Reanuda el texto de la página sobre la novela 'Las ilusiones perdidas' a partir de su última oración.

» Texto de la página:
- - -
Foto: Macron, en una imagen junto a Le Pen. (EFE)
Macron, en una imagen junto a Le Pen. (EFE)

Para pasar las vacaciones en Francia, me dije, un libro francés. Había leído 'Las ilusiones perdidas', de Honoré de Balzac, con 20 años y me había asombrado. Hablaba de un joven de provincias, bello y ambicioso, huérfano de un boticario. La acción transcurre en la década de 1820, el periodo de la restauración monárquica, en el que, tras la expulsión de Napoleón del poder, la nobleza volvió a tomar las riendas de la política francesa. Lucien Chardon desea gloria, sexo y dinero, y quiere conseguir las tres cosas por medio de la literatura. Pero, a pesar de tener un enorme talento, su origen social se lo dificulta. Intenta escalar entre la élite de Angulema —y, por supuesto, se liga a madame de Bargeton, el culmen de la vida social de la ciudad—, pero pronto ambos se ven asfixiados por la cortedad de miras que impera allí y se fugan a París.
- - -
» Extracto de datos:
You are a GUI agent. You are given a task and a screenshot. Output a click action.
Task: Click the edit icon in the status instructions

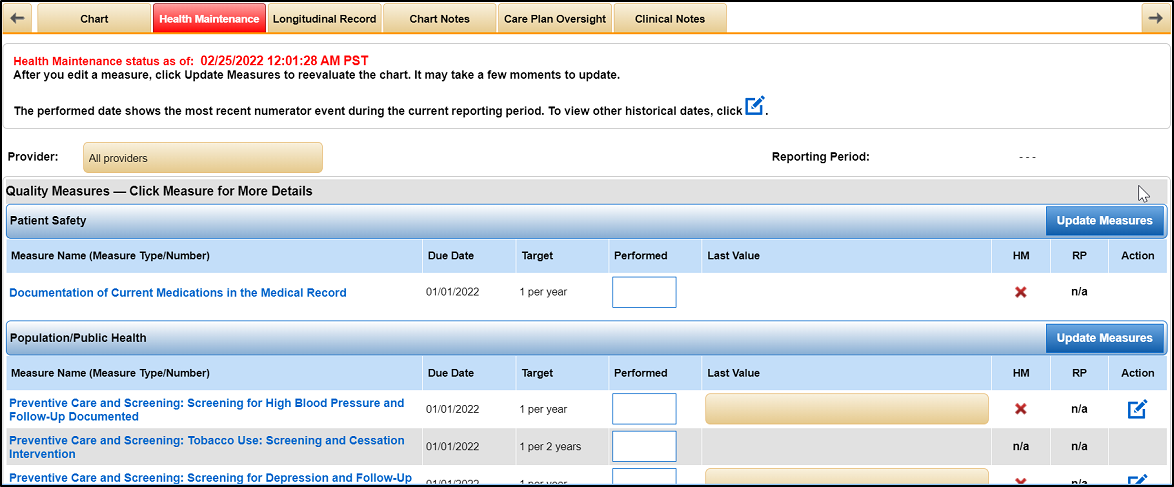pos(755,106)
- - -
» Ejercicio resuelto:
placeholder Portada de 'Las ilusiones perdidas'.
Portada de 'Las ilusiones perdidas'.

En la capital planean reinar juntos, ella desde su salón aristocrático, él como el mayor talento de las letras francesas. Pero sus diferencias sociales se lo impedirán. La insistencia de Lucien en ser conocido por el apellido noble de su madre, De Rubempré, en lugar del plebeyo Chardon de su padre, que es el que le corresponde legalmente, dice mucho de sus complejos. Además, después de haberse gastado todo el dinero que su familia consiguió reunir con mucho esfuerzo para que triunfara en París, tiene que ponerse a trabajar. Y se ve obligado a hacerlo como periodista, un oficio que, tal como lo presenta Balzac, es cosa de bandidos.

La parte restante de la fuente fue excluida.